Once the line containing "This screenshot has width=1024, height=768." is reached, copy it and every line after it exactly, to the end of the material, without pictures.

*** Opening of Input data ***

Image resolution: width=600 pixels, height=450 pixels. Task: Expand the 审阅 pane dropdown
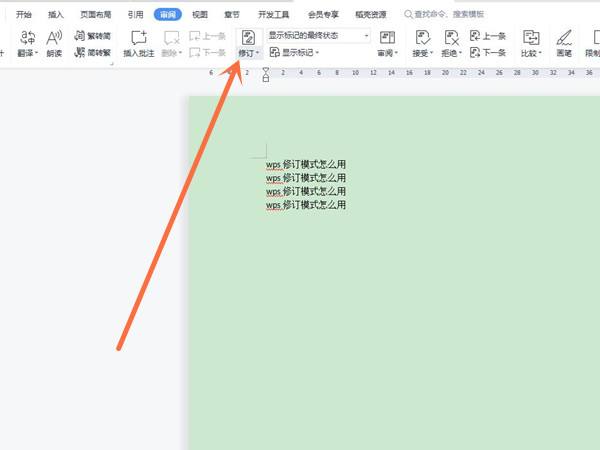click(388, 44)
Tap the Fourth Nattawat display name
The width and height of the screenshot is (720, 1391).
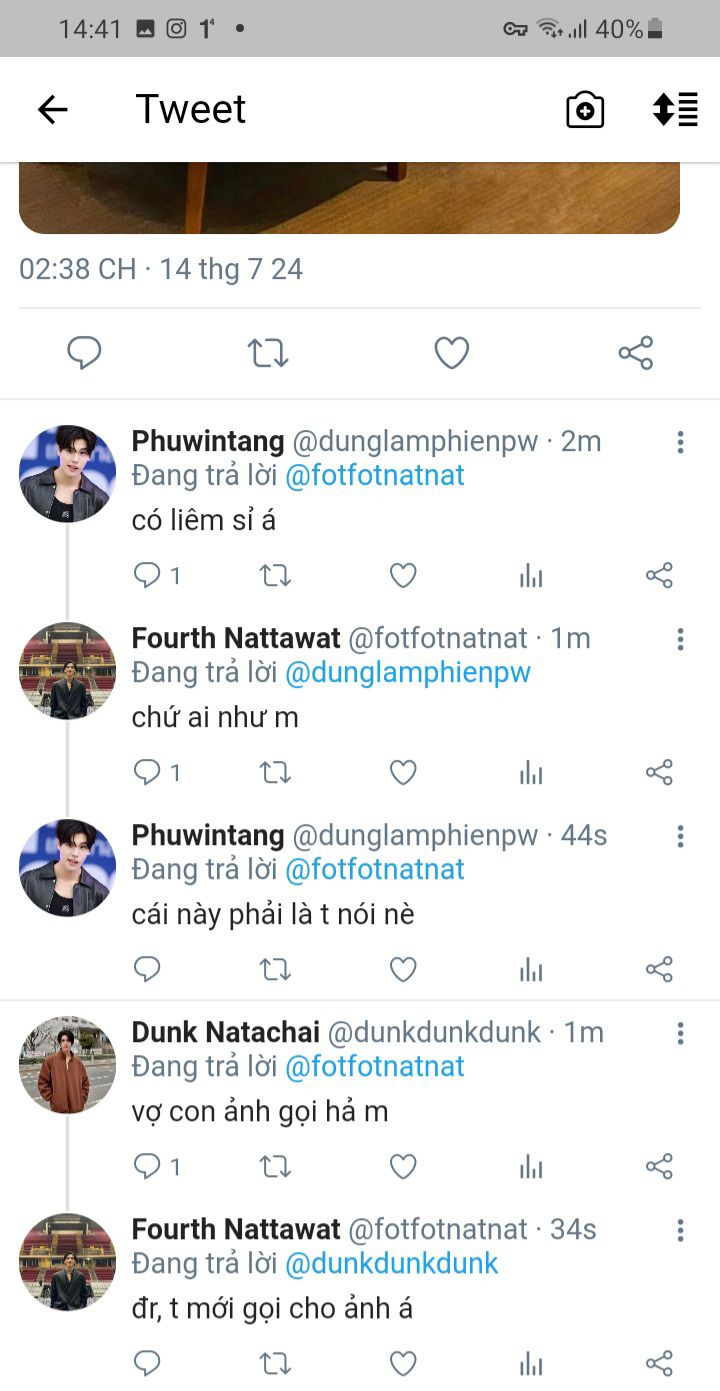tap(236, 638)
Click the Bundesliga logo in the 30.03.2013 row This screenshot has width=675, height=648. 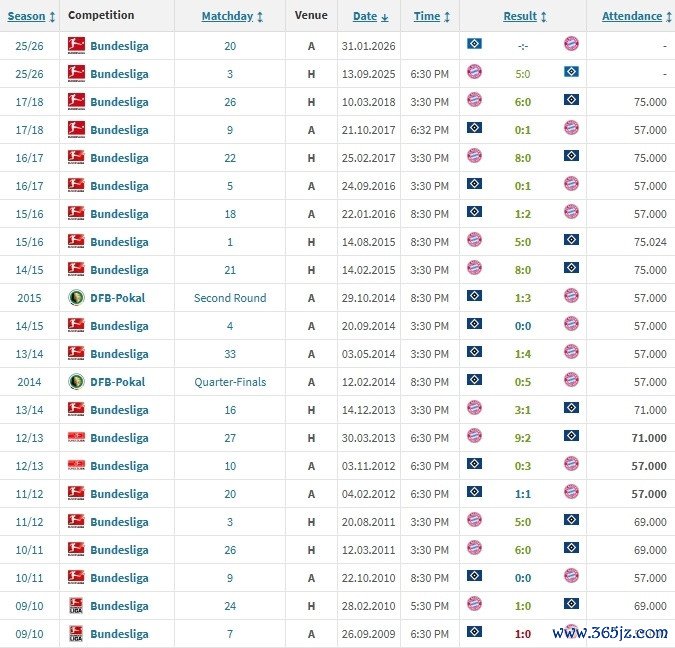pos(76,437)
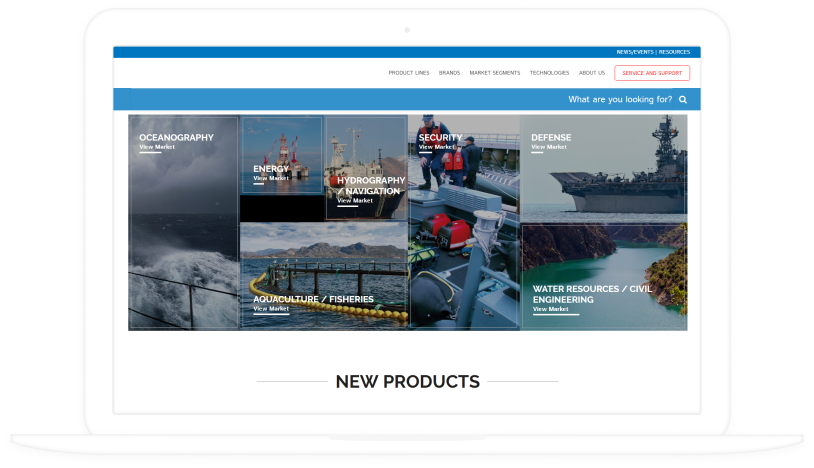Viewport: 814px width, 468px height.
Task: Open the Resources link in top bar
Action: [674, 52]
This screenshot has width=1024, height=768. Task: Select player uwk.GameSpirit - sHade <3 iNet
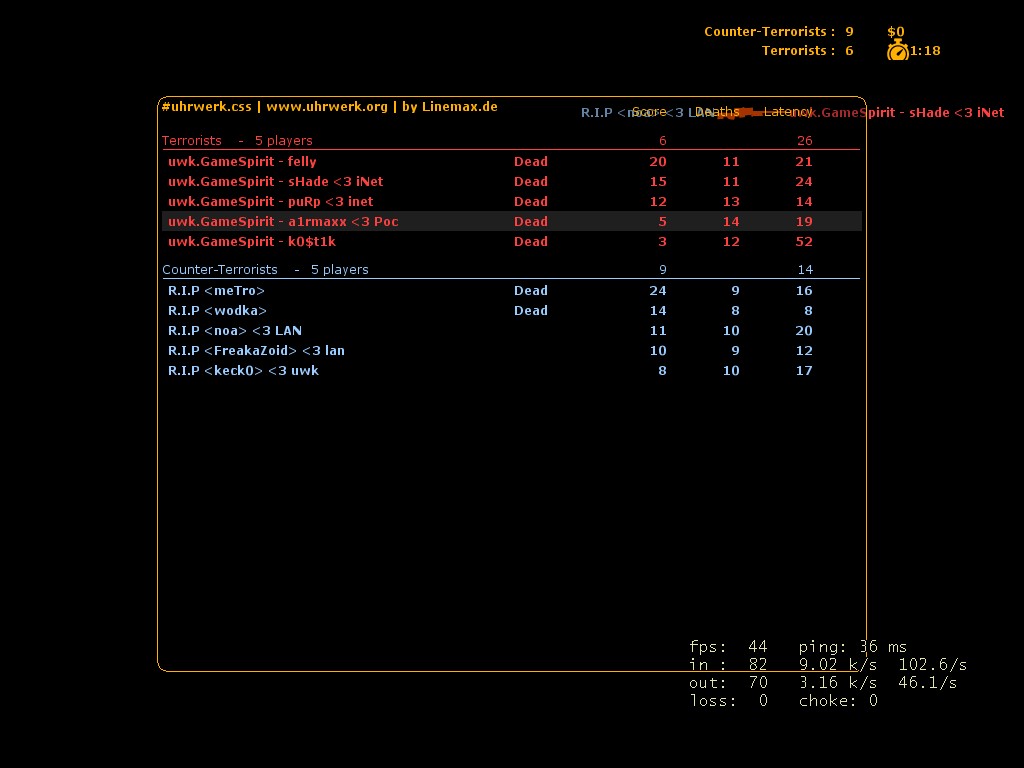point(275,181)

*** Close of Input data ***

■ Solution for this exercise
This screenshot has width=1024, height=768. Task: Select player uwk.GameSpirit - sHade <3 iNet
point(275,181)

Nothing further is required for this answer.